BEGIN

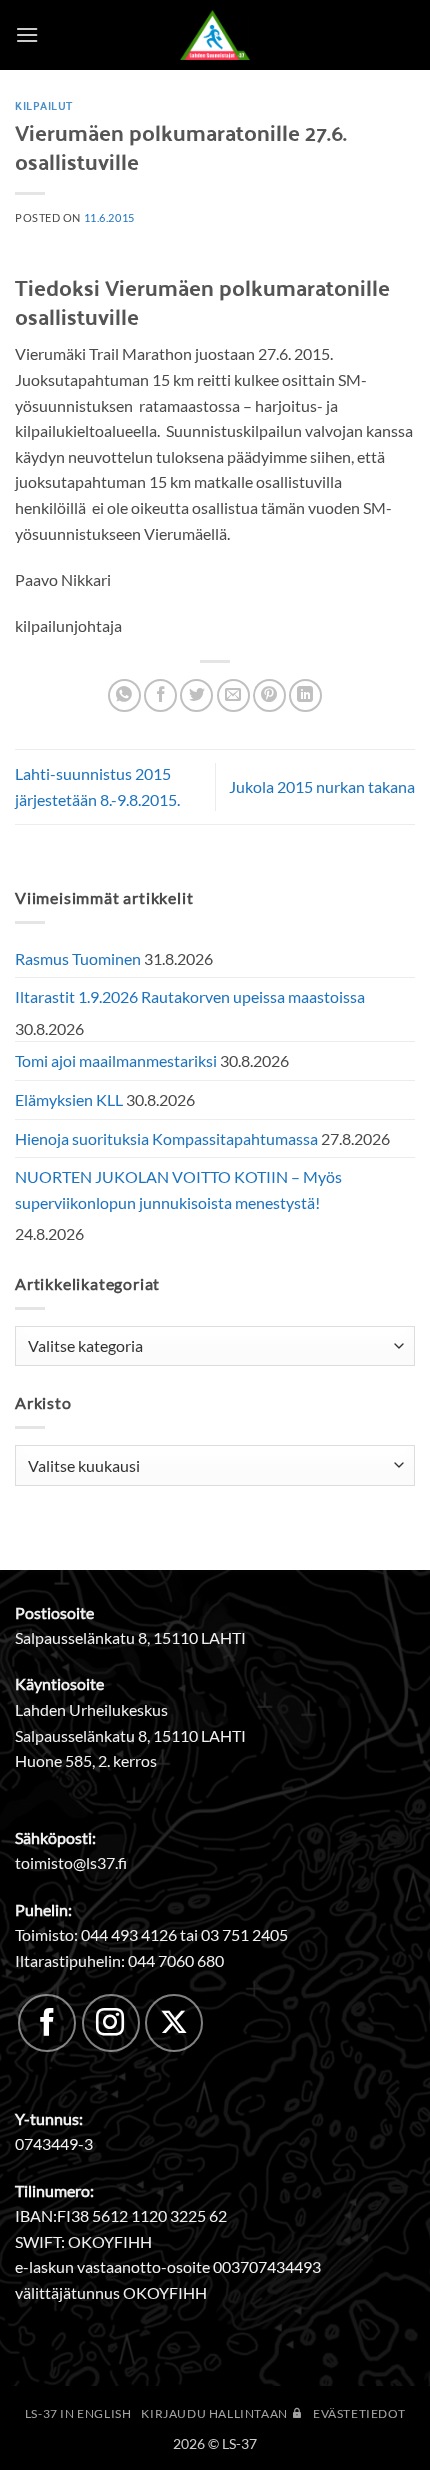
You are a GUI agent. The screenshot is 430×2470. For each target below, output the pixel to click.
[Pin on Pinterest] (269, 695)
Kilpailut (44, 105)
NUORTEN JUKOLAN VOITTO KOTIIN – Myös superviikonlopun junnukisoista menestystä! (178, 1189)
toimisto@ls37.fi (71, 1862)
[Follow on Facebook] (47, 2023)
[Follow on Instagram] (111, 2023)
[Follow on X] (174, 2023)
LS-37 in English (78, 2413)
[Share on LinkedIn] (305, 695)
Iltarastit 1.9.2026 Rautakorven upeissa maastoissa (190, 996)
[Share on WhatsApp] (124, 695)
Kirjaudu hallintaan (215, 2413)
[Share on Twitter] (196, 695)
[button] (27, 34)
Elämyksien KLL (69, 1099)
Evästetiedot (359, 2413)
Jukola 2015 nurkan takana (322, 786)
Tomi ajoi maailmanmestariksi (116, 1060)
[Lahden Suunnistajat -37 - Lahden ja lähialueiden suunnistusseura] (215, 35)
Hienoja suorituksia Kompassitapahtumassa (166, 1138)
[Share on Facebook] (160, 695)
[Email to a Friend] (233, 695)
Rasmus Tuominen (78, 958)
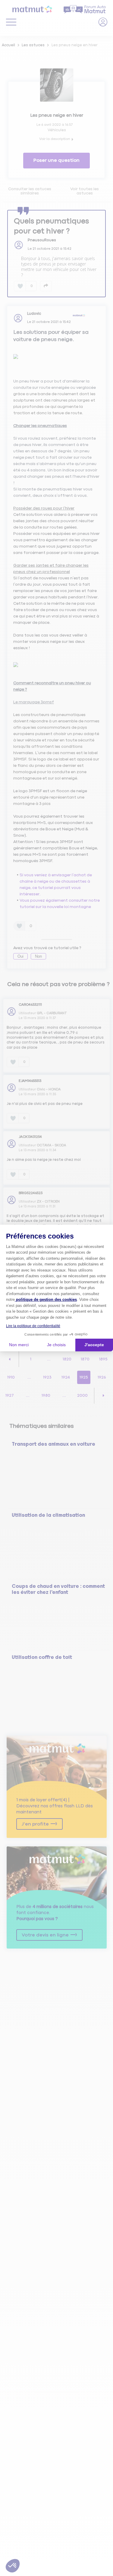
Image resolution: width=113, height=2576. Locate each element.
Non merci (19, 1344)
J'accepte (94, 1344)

END
BEGIN

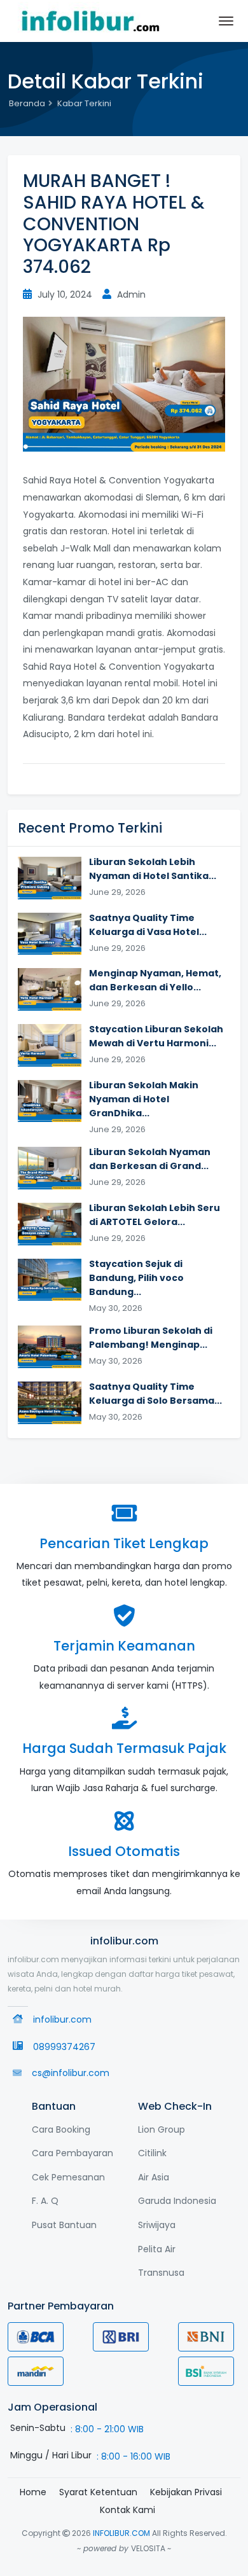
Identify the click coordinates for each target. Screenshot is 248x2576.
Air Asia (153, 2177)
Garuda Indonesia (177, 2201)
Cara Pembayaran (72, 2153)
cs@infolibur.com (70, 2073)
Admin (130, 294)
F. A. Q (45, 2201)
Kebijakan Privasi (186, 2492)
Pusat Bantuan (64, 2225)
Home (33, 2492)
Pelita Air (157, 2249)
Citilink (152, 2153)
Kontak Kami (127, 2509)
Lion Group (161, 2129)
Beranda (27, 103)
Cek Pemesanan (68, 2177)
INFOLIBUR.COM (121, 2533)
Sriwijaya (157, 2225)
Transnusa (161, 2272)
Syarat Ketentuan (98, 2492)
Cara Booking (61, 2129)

END
BEGIN

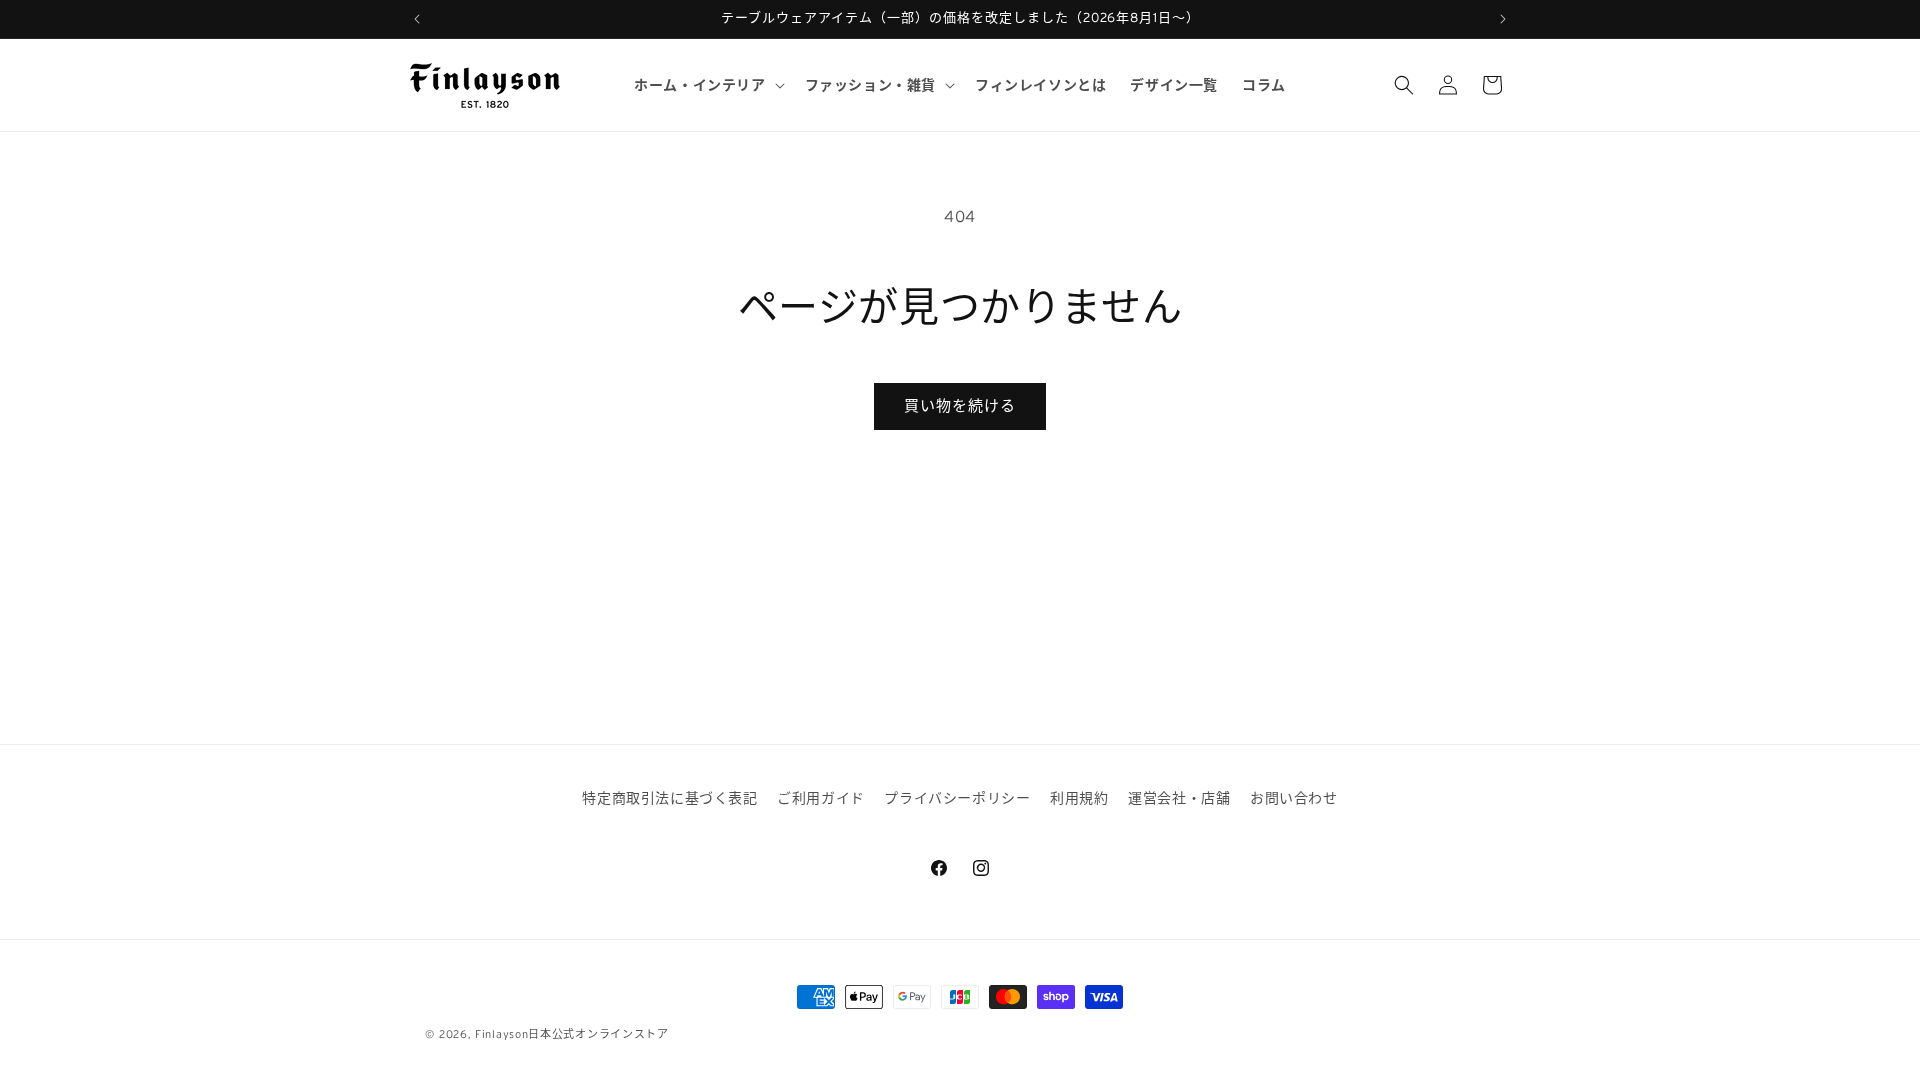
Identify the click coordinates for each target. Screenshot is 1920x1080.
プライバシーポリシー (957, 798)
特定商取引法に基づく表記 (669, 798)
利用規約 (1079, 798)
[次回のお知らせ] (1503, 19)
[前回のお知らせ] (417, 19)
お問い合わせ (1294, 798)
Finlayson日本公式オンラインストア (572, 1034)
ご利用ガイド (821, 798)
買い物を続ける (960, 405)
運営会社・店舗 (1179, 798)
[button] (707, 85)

END

EXERCISE OBJECTIVE: In the listing above, find the line containing "You are a GUI" and the line containing "J'accepte (94, 1344)", then return both of them and every line between, exactly, without pictures.

SOLUTION TO THE PROBLEM:
You are a GUI agent. The screenshot is 430×2470. For each target below, output the pixel to click.
[Pin on Pinterest] (269, 695)
Kilpailut (44, 105)
NUORTEN JUKOLAN VOITTO KOTIIN – Myös superviikonlopun junnukisoista menestystä! (178, 1189)
toimisto@ls37.fi (71, 1862)
[Follow on Facebook] (47, 2023)
[Follow on Instagram] (111, 2023)
[Follow on X] (174, 2023)
LS-37 in English (78, 2413)
[Share on LinkedIn] (305, 695)
Iltarastit 1.9.2026 Rautakorven upeissa maastoissa (190, 996)
[Share on WhatsApp] (124, 695)
Kirjaudu hallintaan (215, 2413)
[Share on Twitter] (196, 695)
[button] (27, 34)
Elämyksien KLL (69, 1099)
Evästetiedot (359, 2413)
Jukola 2015 nurkan takana (322, 786)
Tomi ajoi maailmanmestariksi (116, 1060)
[Lahden Suunnistajat -37 - Lahden ja lähialueiden suunnistusseura] (215, 35)
Hienoja suorituksia Kompassitapahtumassa (166, 1138)
[Share on Facebook] (160, 695)
[Email to a Friend] (233, 695)
Rasmus Tuominen (78, 958)
Image resolution: width=113, height=2576. Locate each element.
Non merci (19, 1344)
J'accepte (94, 1344)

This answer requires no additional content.